Stanford Study Highlights Higher Hallucination Rates in Westlaw’s AI Compared to LexisNexis

Stanford University has released an augmented version of its earlier study on generative AI legal research tools produced by LexisNexis and Thomson Reuters, which found that Westlaw’s AI product exhibits a higher rate of hallucinations compared to LexisNexis’ offering. The original study faced criticism for omitting Thomson Reuters’ AI-Assisted Research in Westlaw Precision, a product that is distinct from the previously tested Ask Practical Law AI. Following negotiations, Thomson Reuters granted access to their AI-Assisted Research tool, leading Stanford to publish revised results.

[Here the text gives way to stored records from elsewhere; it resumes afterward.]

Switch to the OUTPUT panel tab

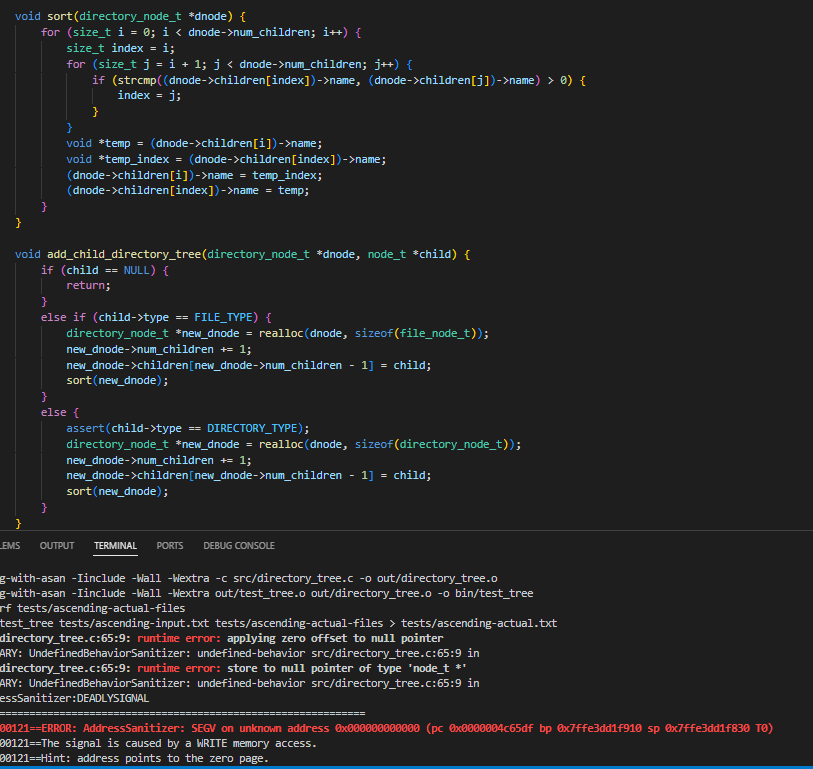tap(57, 546)
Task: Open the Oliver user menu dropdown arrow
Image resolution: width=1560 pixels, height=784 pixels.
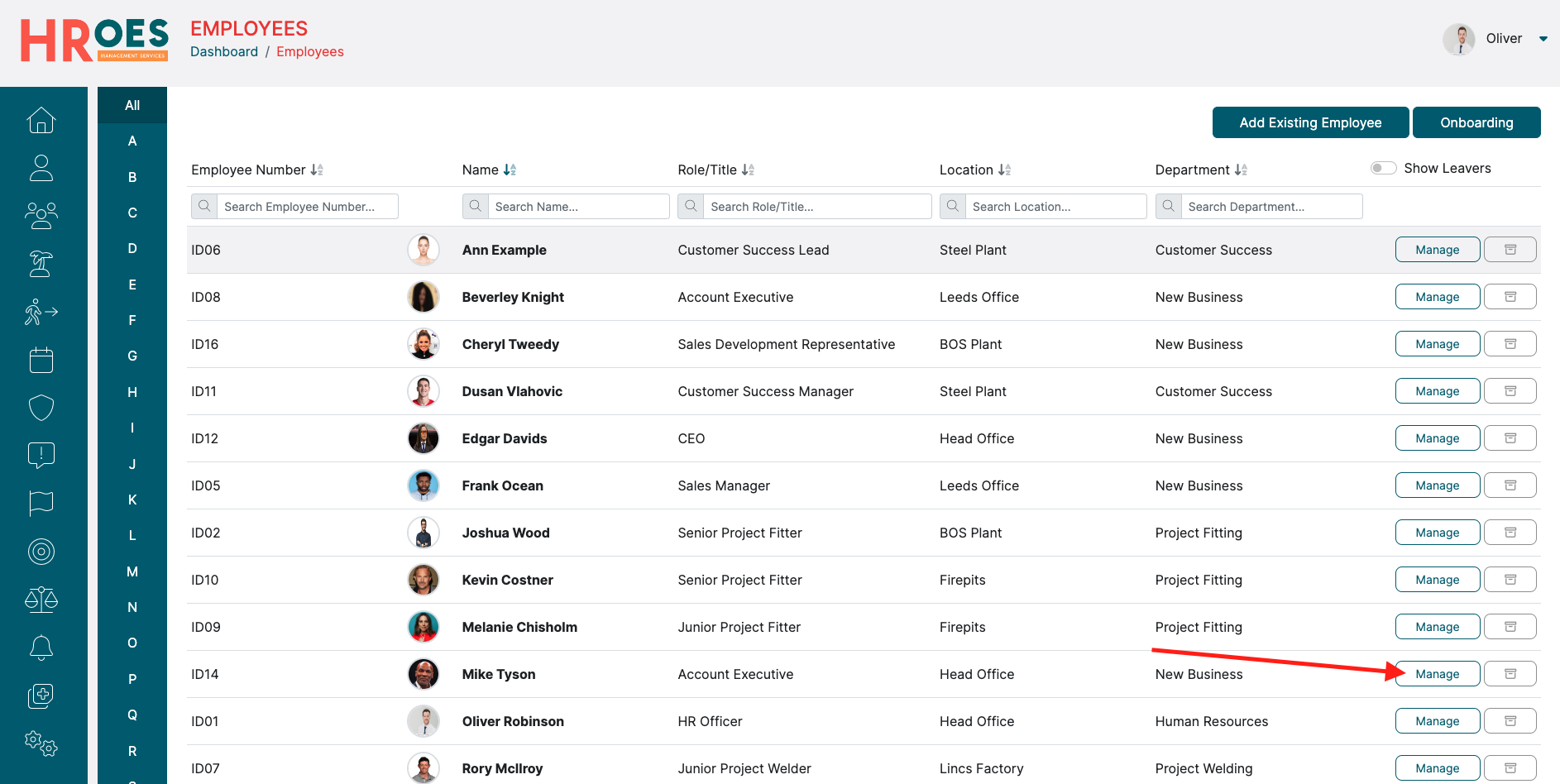Action: pos(1543,39)
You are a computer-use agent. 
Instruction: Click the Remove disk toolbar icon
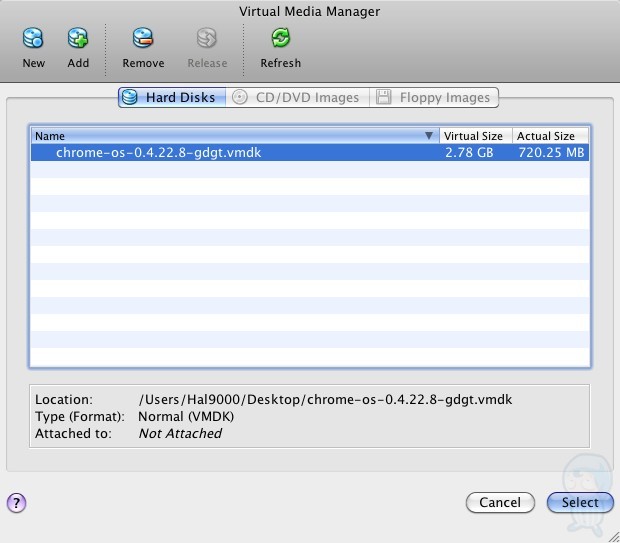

The enhanced study reports that Westlaw’s AI is accurate only 42% of the time, compared to LexisNexis’ 65% accuracy. More critically, Westlaw’s tool was found to hallucinate in 33% of cases—nearly double the 17% hallucination rate found in Lexis+ AI. One principal reason cited for this discrepancy is the length of responses; Westlaw’s answers average 350 words, whereas Lexis averages 219 words. This increased length introduces more falsifiable propositions, heightening the likelihood of hallucinations and making validation more time-consuming.

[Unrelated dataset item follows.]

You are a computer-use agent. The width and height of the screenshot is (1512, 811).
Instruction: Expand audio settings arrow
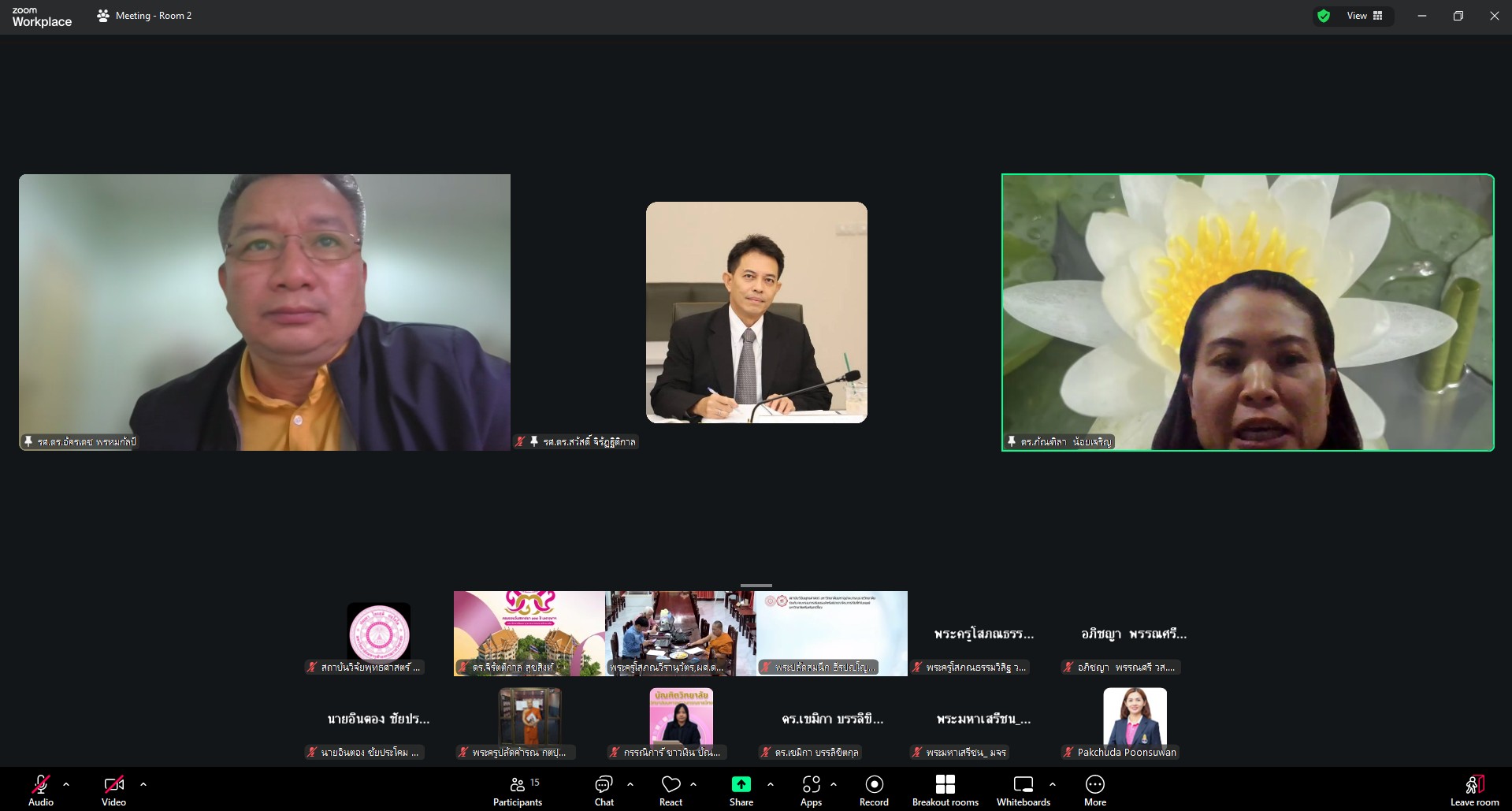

Despite these issues, the study acknowledges that both systems can produce high-quality responses in certain contexts. For instance, Lexis was noted for clarifying a false premise in a query by accurately stating the law, while Westlaw demonstrated a proper understanding of a nuanced patent law question. However, the study also underscores the importance of transparency and rigorous benchmarking of AI tools in the legal domain. The authors emphasize that these systems still struggle with basic legal comprehension, such as accurately describing case holdings and differentiating between litigant arguments and court decisions.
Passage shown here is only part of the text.